Construction of a competitive electrochemical immunosensor based on sacrifice of Prussian blue and its ultrasensitive detection of alpha-fetoprotein.

Effective signal amplification is a prerequisite for ultrasensitive detection by electrochemical immunosensors. For quantitative and ultrasensitive detection of alpha-fetoprotein (AFP), we designed a competitive electrochemical immunosensor and transferred the immunoreactivity from the electrode surface to the cuvette. AFP antigen was captured using AFP primary antibody (Ab) immobilized on magnetic nanobeads (MBs), and ZIF-8 nanomaterials attached to secondary antibody (Ab) were used as probes.

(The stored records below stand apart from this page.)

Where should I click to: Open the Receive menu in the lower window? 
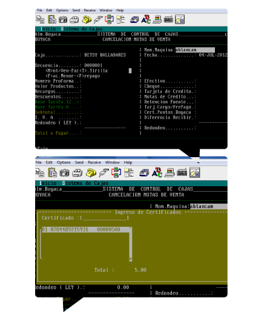tap(94, 163)
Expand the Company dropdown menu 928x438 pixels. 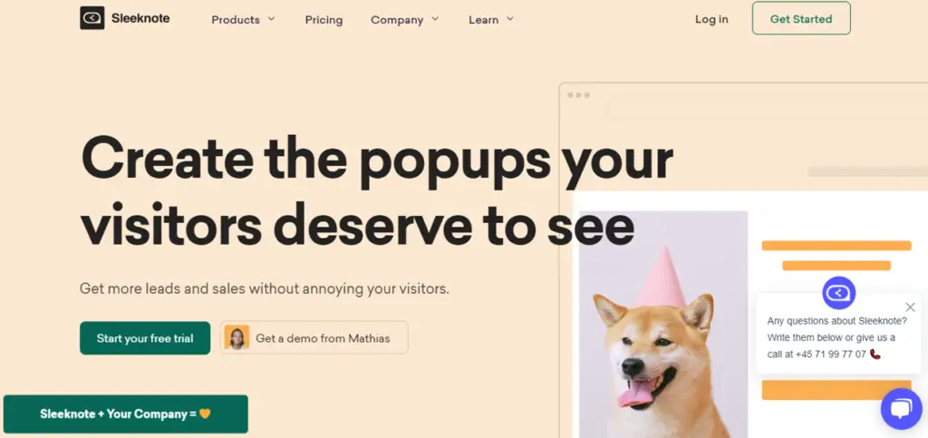click(405, 20)
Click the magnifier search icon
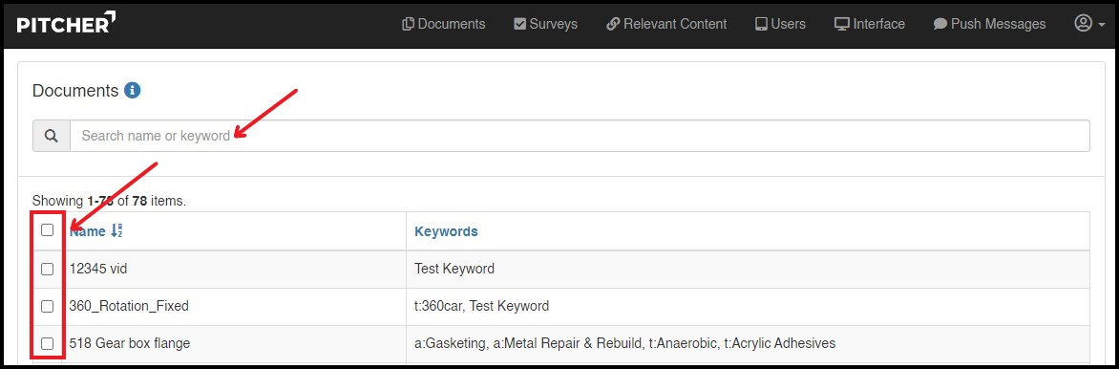The width and height of the screenshot is (1119, 369). (x=52, y=136)
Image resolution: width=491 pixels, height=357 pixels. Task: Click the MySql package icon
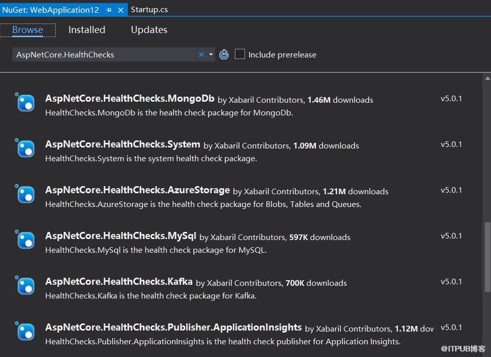[25, 240]
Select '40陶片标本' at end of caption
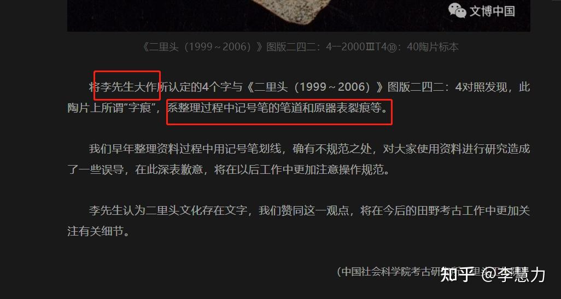561x299 pixels. pos(433,47)
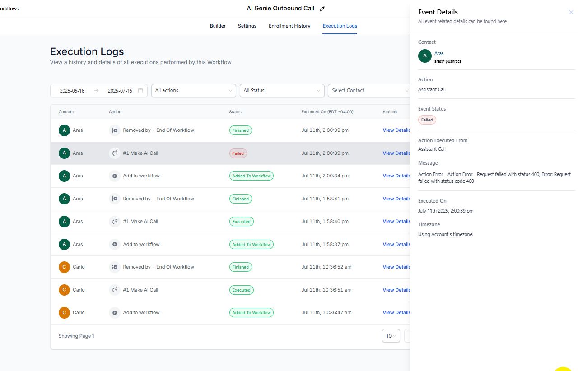Change page size dropdown showing 10

coord(391,336)

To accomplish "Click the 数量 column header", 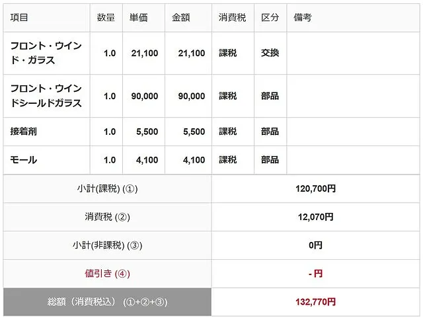I will coord(105,17).
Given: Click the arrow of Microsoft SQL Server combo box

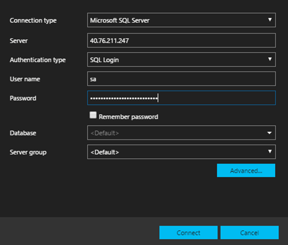Looking at the screenshot, I should tap(270, 20).
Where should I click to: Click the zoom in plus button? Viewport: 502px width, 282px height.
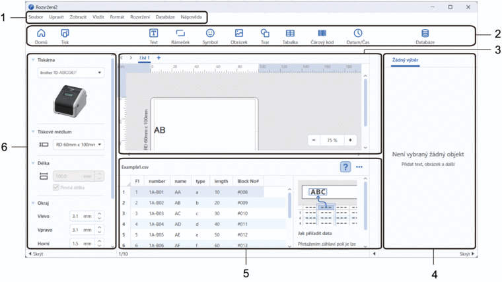(x=350, y=140)
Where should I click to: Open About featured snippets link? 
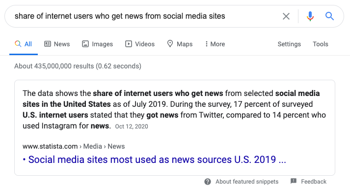(x=247, y=182)
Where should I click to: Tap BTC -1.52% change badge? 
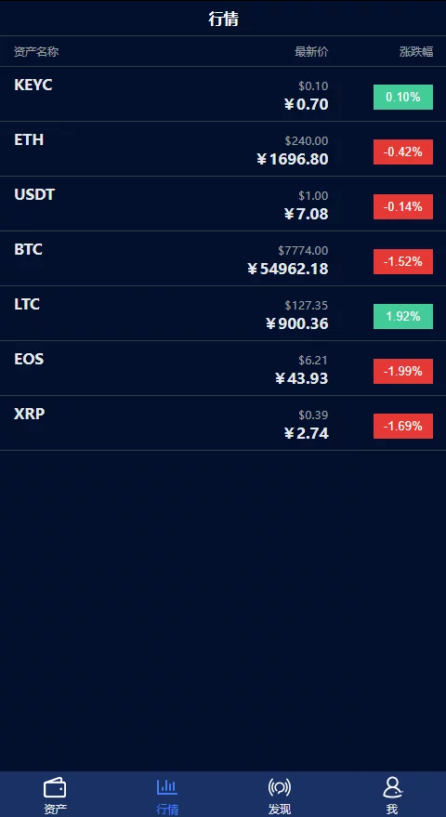(402, 261)
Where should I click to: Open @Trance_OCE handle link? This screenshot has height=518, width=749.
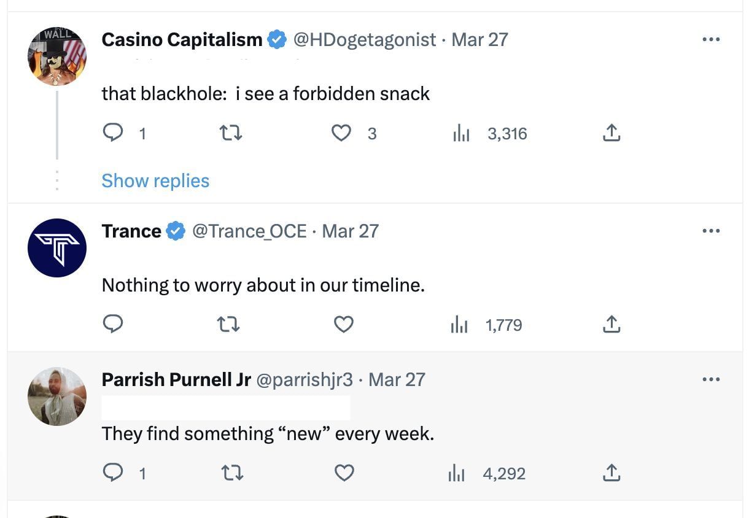pos(249,231)
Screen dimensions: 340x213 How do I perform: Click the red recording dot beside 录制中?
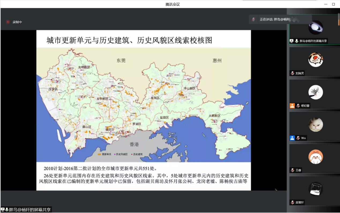click(7, 22)
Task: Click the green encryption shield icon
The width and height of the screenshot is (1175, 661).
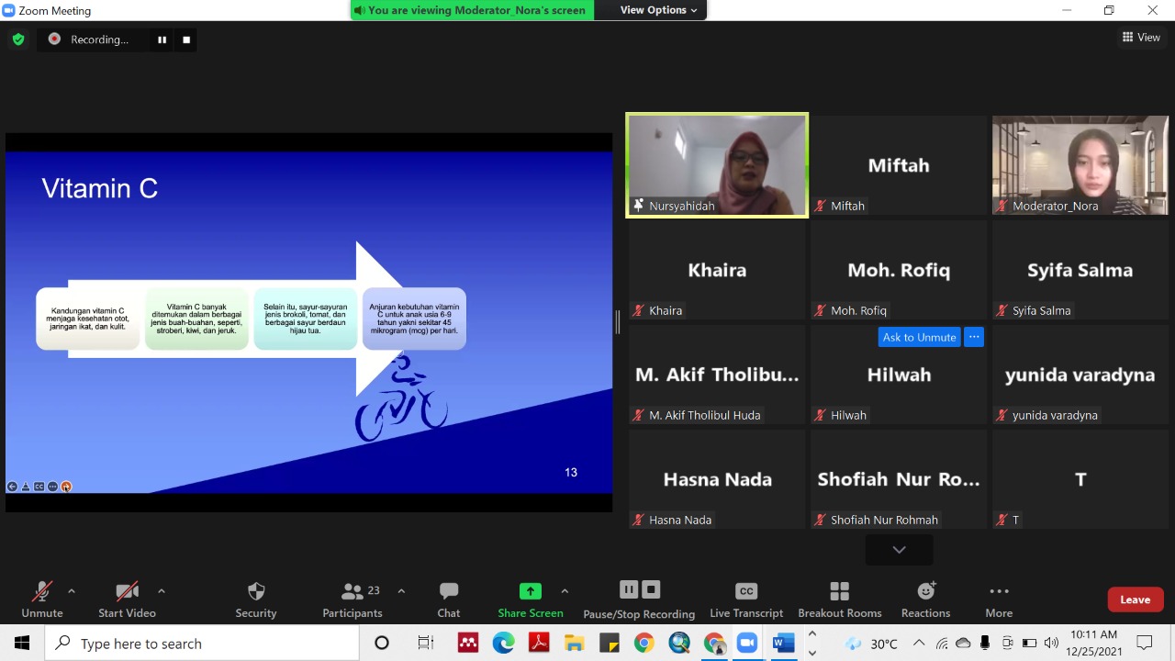Action: (x=18, y=39)
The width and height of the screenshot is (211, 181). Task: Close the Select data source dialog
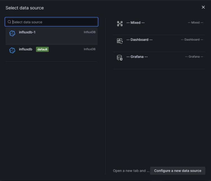(203, 7)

MBs helped retain the sandwich structure in the test tube through incubation and washing steps. Then, an appropriately fixed excess of sodium ethylenediaminetetraacetic acid (EDTA) solution was added to the cuvettes, resulting in etching of Zn ions from ZIF-8 and formation of Zn-EDTA complexes. After magnetic separation, a certain amount of supernatant is added dropwise to the Prussian blue (PB)-modified electrode (GCE), and Fe ions (from PB) complex with the remaining EDTA in the supernatant, thus reducing the signal response value of PB. The higher the AFP concentration, the lower the amount of free EDTA in the supernatant, the less the destruction of PB, and therefore the higher the current. Under optimal conditions, the immunosensor achieved ultra-sensitive detection of AFP in the range of 10 ng/mL-100 ng/mL with a limit of detection (LOD) as low as 0.032 pg/mL (S/N = 3). The excellent performance provides an important tool for the early screening and detection of AFP.